In 1984, Guy Robin [8] proved that

$$\sigma \left(n\right)<e^{\gamma }n\log \log n+\frac{0.6483n}{\log \log n}, n \ge 3$$

(4)

Moreover, he proved that Riemann hypothesis is equivalent to

$$\sigma \left(n\right)<e^{\gamma }n\mathit{log}(\mathit{log}n), n>5040,$$

(5)

where $\gamma =0.7721\cdots$, is the Euler-Mascheroni constant.

This article makes no attempt to prove or refute the Robin's inequality (5) or the Riemann hypothesis. For more details, we refer the interested readers to read the articles listed in the references [9,10,11,12,13,14].

Let $\mathcal{A}$ denote the class of analytic functions of the form

$$\begin{array}{r}f\left(z\right)=z+{\displaystyle \sum _{n=2}^{\infty }}{a}_n{z}^n, z\in \mathbb{D}:=\end{array}\left\{z\in \mathbb{C}:\left|z\right|<1\right\},$$

(6)

and $\mathcal{S}$ be the subclass of $\mathcal{A}$ consisting of univalent (or one-to-one) functions on $\mathbb{D}$. The importance of the coefficients given by the power series in (6) emerged in the early stage of the theory of univalent functions. Earlier in 1916, Bieberbach [15] proved that the second coefficient $\left|a_2\right|\le 2$, with equality holding if and only if  f  is a rotation of the Köebe’s function: $f\left(z\right)=z+\sum _{n=2}^{\infty }n{z}^n$.

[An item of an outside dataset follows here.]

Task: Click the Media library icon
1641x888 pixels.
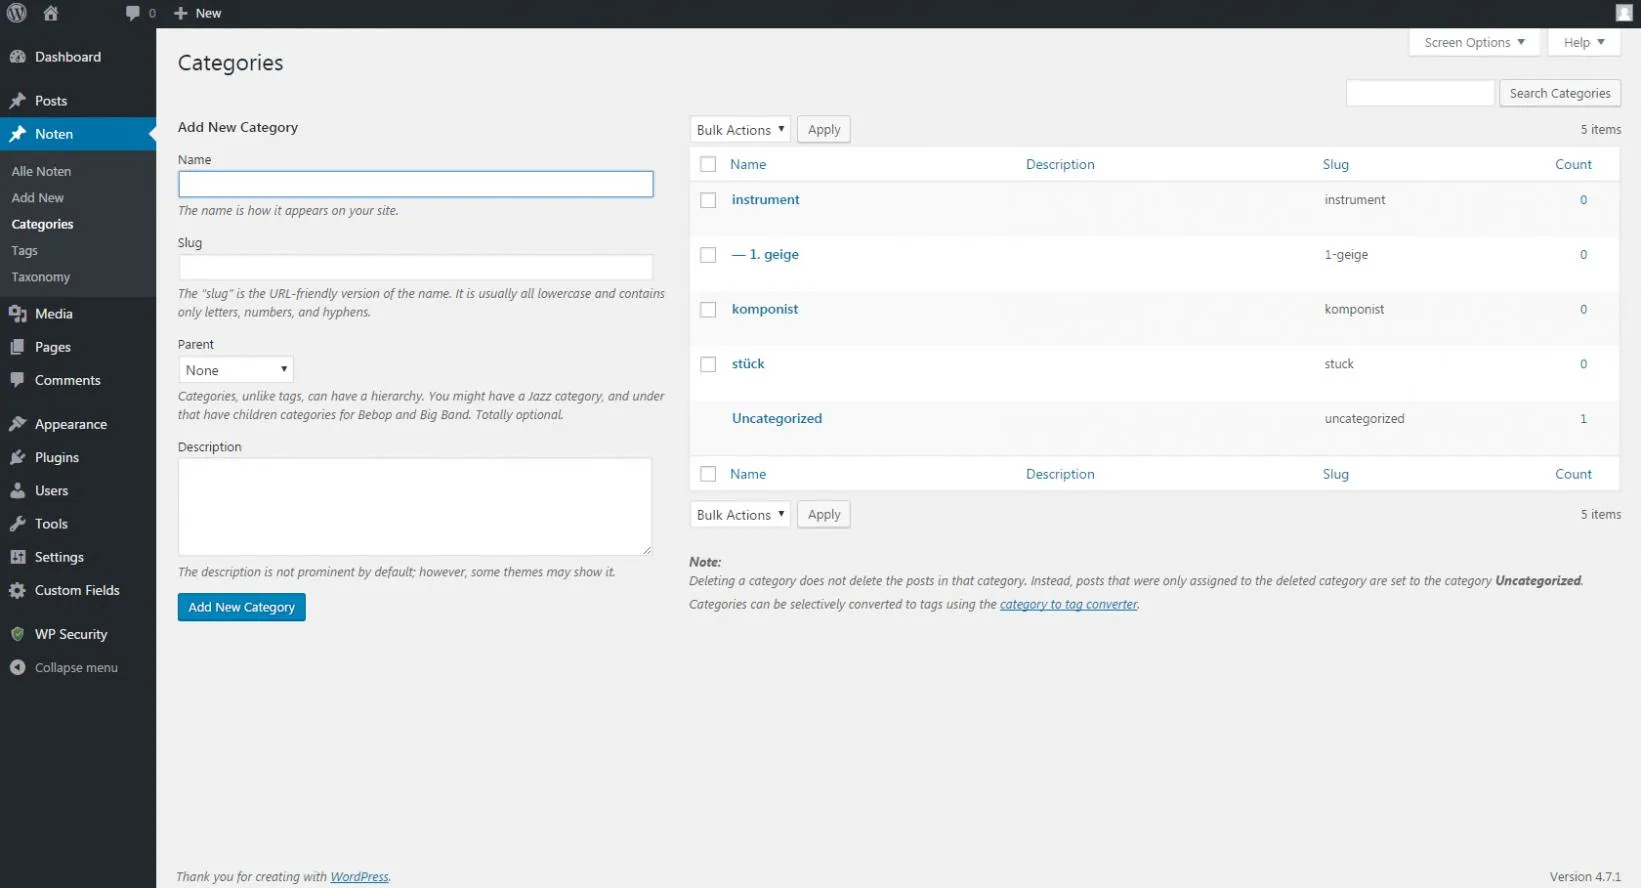Action: [17, 314]
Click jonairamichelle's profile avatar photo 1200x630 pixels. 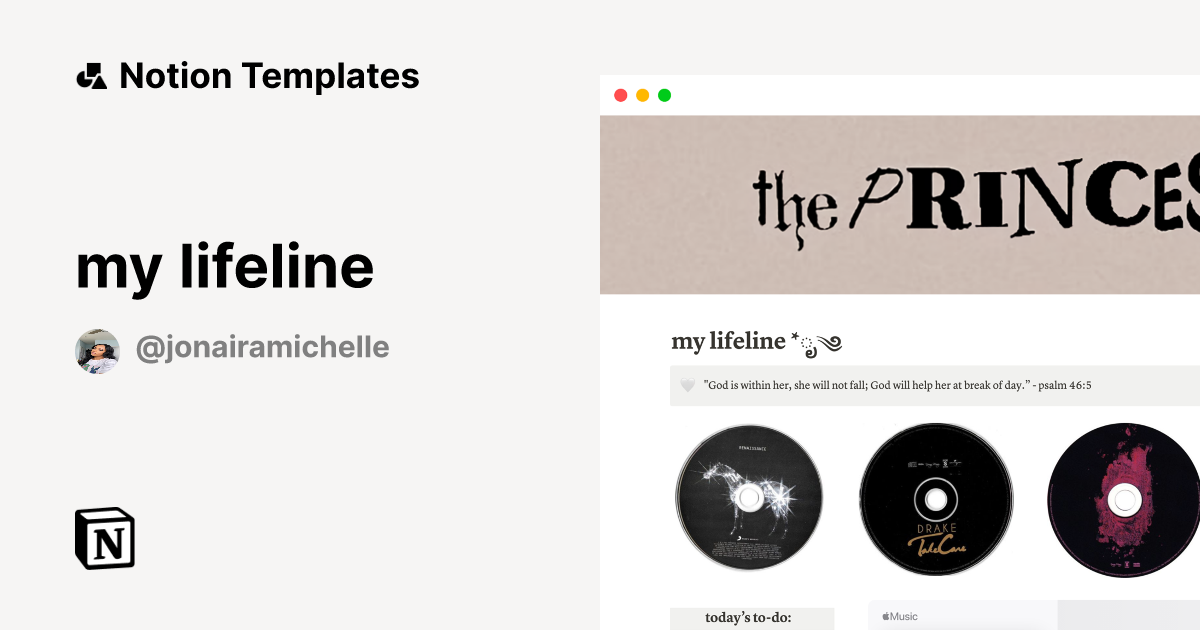point(97,350)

In the same work, Bieberbach conjectured the general coefficient bound that $\left|a_n\right|\le n, n \ge 2,$ while the equality holds if and only if  f  is a rotation of the Köebe’s function. This conjecture came to be known as the famed Bieberbach Conjecture and resisted a rigorous proof for about seven decades until Louis de Branges proved it in 1985 [16], and the result came to be known as de Branges’s Theorem. Geometrically this amounts to shrinking or expanding the domain $\mathbb{D}$, and possibly rotating $\mathbb{D}$ but does not disturb the univalence of the function. Later on, new concepts were introduced in the theory of univalent functions including, but not limited to, starlike, convex, spiral-like and uniformly starlike (convex).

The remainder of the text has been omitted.